フォント選びでよく見る“あのフレーズ”の正体
フォントをプレビューするとき、英語の文章サンプルが表示されることがありますよね。たとえばAdobe Fontsでは、初期設定で「The quick brown fox jumps over the lazy dog」と表示されます。「どこかで聞いたことがある気もするけど、いまいちピンとこないな……」という方も多いかもしれません。
実はこれ、アルファベット26文字をすべて使った文章なんです。こういった文章のことを「パングラム(pangram)」と言います。ほかにも「Sphinx of black quartz, judge my vow」など、英語圏にはいくつかの定番パングラムがありますが、そのなかでも「The quick brown fox…」がとりわけ有名です。
なぜアルファベットをすべて含む文章が使われるのか
英語のフォントをチェックするときには、AからZまでの文字がそれぞれどんな形で表示されるのかを一目で確認したいですよね。もちろん「ABCDEFGHIJKLMNOPQRSTUVWXYZ」と並べて表示してもいいのですが、それだとどうしても単調で、読んでいてちょっと味気ない感じがします。

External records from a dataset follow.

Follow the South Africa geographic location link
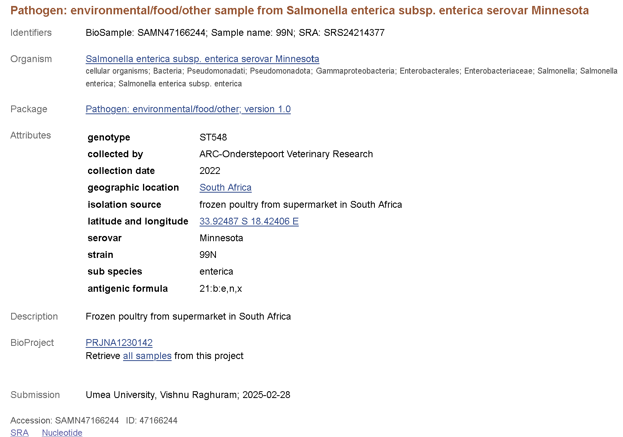tap(225, 187)
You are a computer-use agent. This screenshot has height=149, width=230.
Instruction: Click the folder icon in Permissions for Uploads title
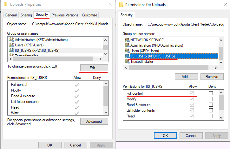pos(121,4)
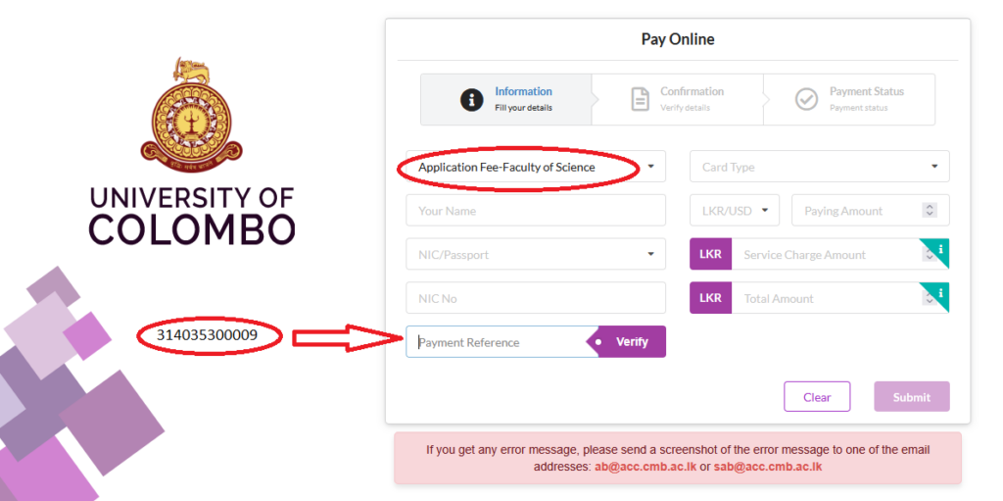This screenshot has height=501, width=1003.
Task: Open the LKR/USD currency dropdown
Action: pos(735,210)
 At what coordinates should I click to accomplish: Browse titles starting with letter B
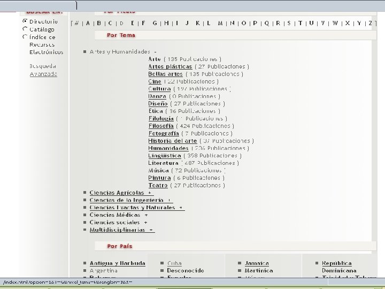click(x=99, y=23)
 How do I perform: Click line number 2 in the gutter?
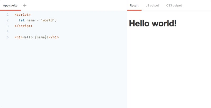coord(8,20)
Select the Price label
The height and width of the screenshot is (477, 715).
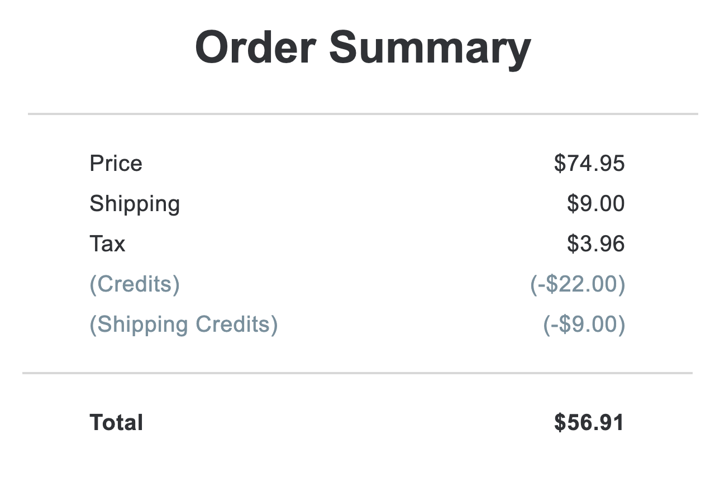click(116, 164)
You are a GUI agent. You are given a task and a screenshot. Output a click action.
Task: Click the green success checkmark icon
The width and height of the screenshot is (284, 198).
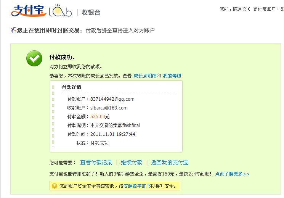point(34,58)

そこで考えだされたのが、一つの自然な文章の中に26文字すべてを詰め込む方法でした。パングラムを使えば、フォントプレビューを読み物っぽい形で表示できますし、実際に単語としての組み合わせや行間をイメージしながら確認できます。デザイン上、自然な文章になっていると文字のバランスや雰囲気がつかみやすいので、とても便利なんですよ。
Adobe Fontsでも「The quick brown fox」なワケ
Adobe Fontsでよく使われる「The quick brown fox jumps over the lazy dog」は、実に歴史のあるパングラムです。昔から英語のタイポグラフィに関わる人たちの間で定番中の定番として使われてきました。

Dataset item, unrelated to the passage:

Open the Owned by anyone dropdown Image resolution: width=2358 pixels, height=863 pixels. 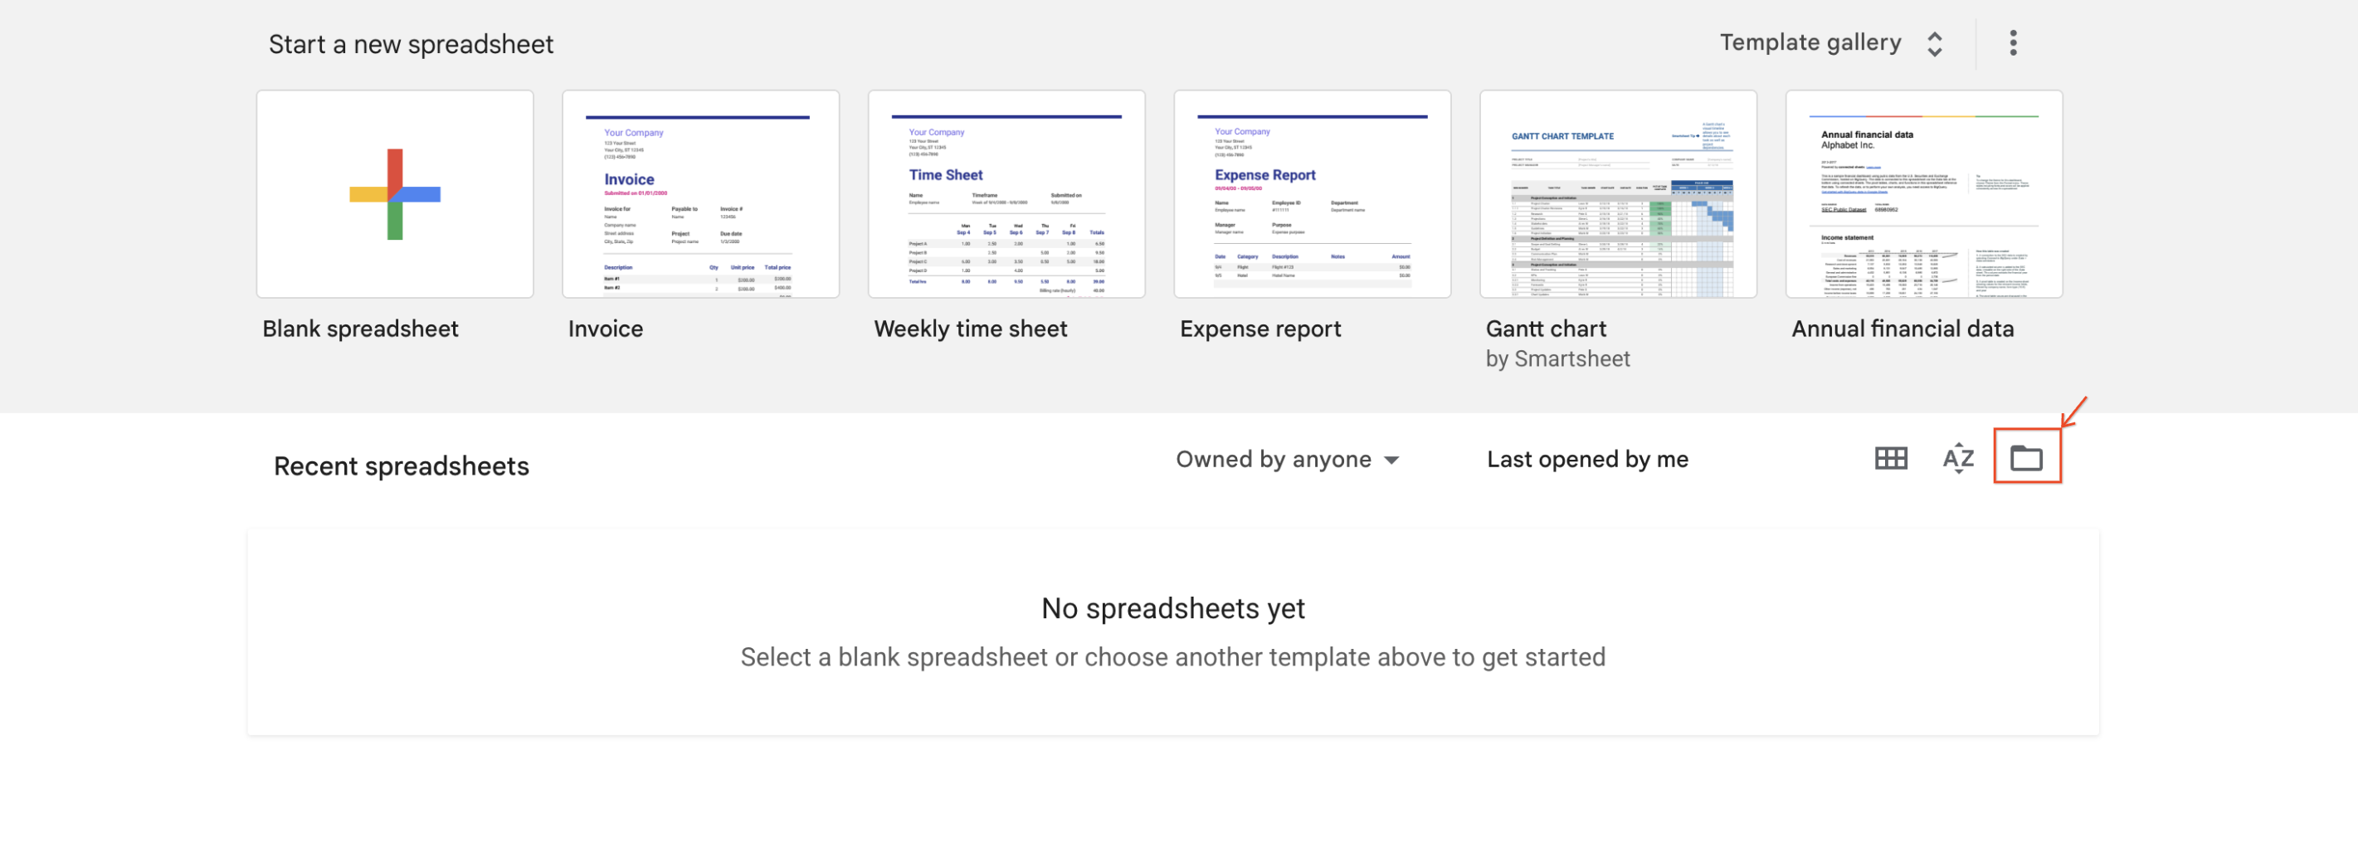pos(1286,459)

Adobe Fontsには世界中のデザイナーやクリエイターがアクセスして使うという特性がありますよね。標準的で認知度の高いパングラムを採用することで、ユーザーが初めてサービスを触ったときでも、「あ、これなら見たことある!」とすぐに慣れ親しむことができます。取っつきやすいという意味でも、このフレーズがピッタリなのではないでしょうか。
日本語フォントのプレビューはどうしてる?
英語の場合はアルファベット26文字で足りるのですが、日本語となると話が変わってきます。ひらがな・カタカナ・漢字と文字種類がとにかく多いですから、英語みたいに「全部の文字が入った短い文章」を用意するのは至難のわざです。また、実務的にはすべての漢字を網羅することはほぼ不可能です。
だからこそ、日本語フォントを選ぶときには、プレビュー画面で自分が使いたい文章を入力して確認してみるのがいちばん手っ取り早いです。とはいえ、さまざまな文章を入れて試すのは面倒なことも多いです。そこでよく使うフレーズ集やテキストサンプルを自分で用意しておくと、サクサク比較ができて便利ですよ。
まとめ – 知っておくとちょっと楽しくなる豆知識
フォントプレビューでおなじみの「The quick brown fox jumps over the lazy dog」には、こういった背景がありました。英語のアルファベットをすべて使うためのパングラムで、古くからさまざまな書体デザインやタイポグラフィの世界で重宝されてきた表現なんですね。いまではAdobe Fontsなどのサービスで当たり前のように目にしますが、こうしてその由来を知ると、ちょっとした雑学として楽しくなりませんか?
フォントは人それぞれの好みや使い方によって選び方も変わると思いますが、「なんとなく読みやすい」や「雰囲気が好き」といった直感的な判断だけでなく、歴史あるフレーズを通じて文字の形や持つ意味を深く味わうのも面白いものです。次にAdobe Fontsで新しい書体を探すとき、このキツネと犬のフレーズを思い出してみてください。
Adobe Fontsを選ぶときの”The quick brown fox jumps over the lazy dog”ってどういう意味…?と思っていたら、アルファベット26字を全て使った文章なんですね。